Implications of the Same-Sex Marriage Ruling for Plan Sponsors
Posted On: 8-27-2015 | Posted By: Debbie Mathes, CPA
Unless you’ve been hibernating from the news all summer, you’ve heard about the Supreme Court’s decision in Obergefell v. Hodges. In that case, the Court held that the 14th Amendment requires states to license marriages between same-sex couples and to recognize a same-sex marriage when the marriage was lawfully licensed and performed out-of-state.
What’s the impact for employers? Basically, you need to think about all the areas of your business that involve potential spousal rights to an employee’s benefits offerings. You might need to update forms, policy manuals, plan documents or organizational procedures in light of the Court’s new definition of “spouse.”
Below, we’ve listed some benefits and other aspects of conducting your business that involve spousal rights.
Health and welfare benefits
Health insurance, voluntary life insurance and other benefits – If the terms of your plan provide benefits to spouses, the Court’s ruling now means the benefits should be offered to same-sex spouses.
COBRA – A spouse who is covered by an employee’s health insurance is entitled to COBRA in the event of the participant’s termination of employment, or the couple’s divorce or legal separation. Additionally, a spouse who loses coverage under his or her own employer’s plan might be entitled to immediate spousal coverage, notwithstanding normal rules regarding when health coverage can be elected.
FMLA – The Family and Medical Leave Act now applies to same-sex married couples, so you should review your policies and practices to ensure you are administering your FMLA program in the same way you have for heterosexual married couples.
Pensions and plan distribution options – Qualified pension plans are required to provide qualified joint and survivor annuities as the normal form of retirement benefits in the case of married employees. This distribution form can be waived only if both the employee and the spouse consent. If the employee dies before retirement, the plan must generally provide for a qualified preretirement survivor annuity unless the plan is a governmental or church plan.
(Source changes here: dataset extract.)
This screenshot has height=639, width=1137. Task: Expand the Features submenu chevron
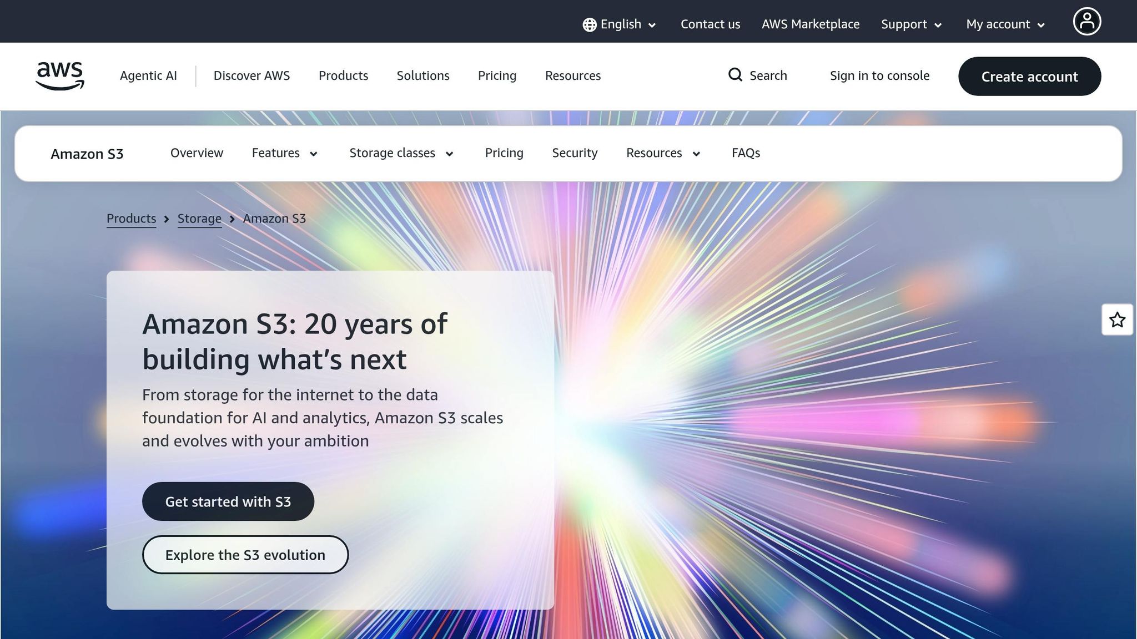point(313,154)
401(k), profit-sharing, and other non-pension retirement plan spousal distribution options – Plan sponsors must either provide the qualified joint and survivor annuities and qualified preretirement annuities discussed above, or provide that 100% of a participant’s remaining account balance at death must be paid to his or her spouse. Again this does not apply to governmental or church plans.
Retirement plan rollover beneficiary options – Plans must provide that if a participant or beneficiary is entitled to roll over a distribution to another retirement plan or individual retirement account, the plan will directly roll over such distribution to the other plan or IRA at the participant or beneficiary’s direction. A non-spousal beneficiary can elect to roll over only to an inherited IRA. A spouse has a special opportunity to elect to roll over to his or her own employer plan or IRA.
Domestic relations orders – ERISA plans must comply with a qualified domestic relations order that result from divorce or other court proceedings.
Required minimum distributions – Rules allow more flexibility for spouses than non-spousal beneficiaries.
Distribution forms – A distributee of a retirement plan who has a spouse must be permitted to elect “married” status for purposes of federal and state income tax withholding.